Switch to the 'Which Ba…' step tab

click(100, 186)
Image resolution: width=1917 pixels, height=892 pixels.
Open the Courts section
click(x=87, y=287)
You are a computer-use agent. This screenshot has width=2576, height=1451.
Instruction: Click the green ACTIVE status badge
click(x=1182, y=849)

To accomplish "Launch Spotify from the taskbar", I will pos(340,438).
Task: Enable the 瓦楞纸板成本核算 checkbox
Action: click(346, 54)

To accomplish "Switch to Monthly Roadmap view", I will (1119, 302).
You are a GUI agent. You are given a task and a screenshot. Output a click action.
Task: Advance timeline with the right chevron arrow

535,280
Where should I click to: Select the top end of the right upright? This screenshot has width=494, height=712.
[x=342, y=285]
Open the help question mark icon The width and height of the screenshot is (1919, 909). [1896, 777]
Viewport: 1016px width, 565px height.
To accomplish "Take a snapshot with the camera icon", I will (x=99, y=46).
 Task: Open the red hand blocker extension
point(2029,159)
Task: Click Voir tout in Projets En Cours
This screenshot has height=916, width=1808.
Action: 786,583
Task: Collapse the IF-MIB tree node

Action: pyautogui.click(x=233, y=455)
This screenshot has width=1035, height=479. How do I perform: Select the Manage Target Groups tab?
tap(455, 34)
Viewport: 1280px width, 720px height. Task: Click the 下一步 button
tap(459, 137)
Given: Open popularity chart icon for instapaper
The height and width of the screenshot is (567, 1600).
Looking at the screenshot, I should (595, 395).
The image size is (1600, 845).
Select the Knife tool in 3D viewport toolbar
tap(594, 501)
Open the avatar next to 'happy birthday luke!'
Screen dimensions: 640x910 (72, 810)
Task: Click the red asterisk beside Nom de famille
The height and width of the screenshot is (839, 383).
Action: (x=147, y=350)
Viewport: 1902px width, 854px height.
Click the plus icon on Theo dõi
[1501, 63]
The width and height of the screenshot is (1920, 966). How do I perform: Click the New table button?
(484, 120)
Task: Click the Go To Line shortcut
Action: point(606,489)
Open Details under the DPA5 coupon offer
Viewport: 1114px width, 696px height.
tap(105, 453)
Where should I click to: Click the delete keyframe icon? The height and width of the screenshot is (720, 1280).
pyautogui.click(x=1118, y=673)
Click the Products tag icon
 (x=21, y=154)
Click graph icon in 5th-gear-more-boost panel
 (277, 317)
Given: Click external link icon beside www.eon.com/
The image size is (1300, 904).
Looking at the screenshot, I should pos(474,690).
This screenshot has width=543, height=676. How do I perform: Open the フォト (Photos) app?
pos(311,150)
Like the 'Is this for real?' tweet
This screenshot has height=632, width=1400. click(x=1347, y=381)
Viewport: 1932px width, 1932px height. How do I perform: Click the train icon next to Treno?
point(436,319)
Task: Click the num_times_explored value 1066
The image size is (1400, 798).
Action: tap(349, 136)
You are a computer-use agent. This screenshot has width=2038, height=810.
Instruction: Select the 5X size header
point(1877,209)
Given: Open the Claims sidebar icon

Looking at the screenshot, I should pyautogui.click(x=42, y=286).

SET PROBLEM
Give the records starting at the line that contains "I will pos(340,438)." and ending at the line that contains "Action: point(606,489)" as a numbered list, with blank lines left out.

SOLUTION TO THE EXERCISE
1. To accomplish "Launch Spotify from the taskbar", I will pos(340,438).
2. Task: Enable the 瓦楞纸板成本核算 checkbox
3. Action: click(346, 54)
4. To accomplish "Switch to Monthly Roadmap view", I will (1119, 302).
5. You are a GUI agent. You are given a task and a screenshot. Output a click action.
6. Task: Advance timeline with the right chevron arrow
7. 535,280
8. Where should I click to: Select the top end of the right upright? This screenshot has width=494, height=712.
9. [x=342, y=285]
10. Open the help question mark icon The width and height of the screenshot is (1919, 909). [1896, 777]
11. Viewport: 1016px width, 565px height.
12. To accomplish "Take a snapshot with the camera icon", I will (x=99, y=46).
13.  Task: Open the red hand blocker extension
14. point(2029,159)
15. Task: Click Voir tout in Projets En Cours
16. This screenshot has height=916, width=1808.
17. Action: 786,583
18. Task: Collapse the IF-MIB tree node
19. Action: pyautogui.click(x=233, y=455)
20. This screenshot has width=1035, height=479. How do I perform: Select the Manage Target Groups tab?
21. tap(455, 34)
22. Viewport: 1280px width, 720px height. Task: Click the 下一步 button
23. tap(459, 137)
24. Given: Open popularity chart icon for instapaper
25. The height and width of the screenshot is (567, 1600).
26. Looking at the screenshot, I should (595, 395).
27. The image size is (1600, 845).
28. Select the Knife tool in 3D viewport toolbar
29. tap(594, 501)
30. Open the avatar next to 'happy birthday luke!'
31. Screen dimensions: 640x910 (72, 810)
32. Task: Click the red asterisk beside Nom de famille
33. The height and width of the screenshot is (839, 383).
34. Action: (x=147, y=350)
35. Viewport: 1902px width, 854px height.
36. Click the plus icon on Theo dõi
37. [1501, 63]
38. The width and height of the screenshot is (1920, 966). How do I perform: Click the New table button?
39. (484, 120)
40. Task: Click the Go To Line shortcut
41. Action: point(606,489)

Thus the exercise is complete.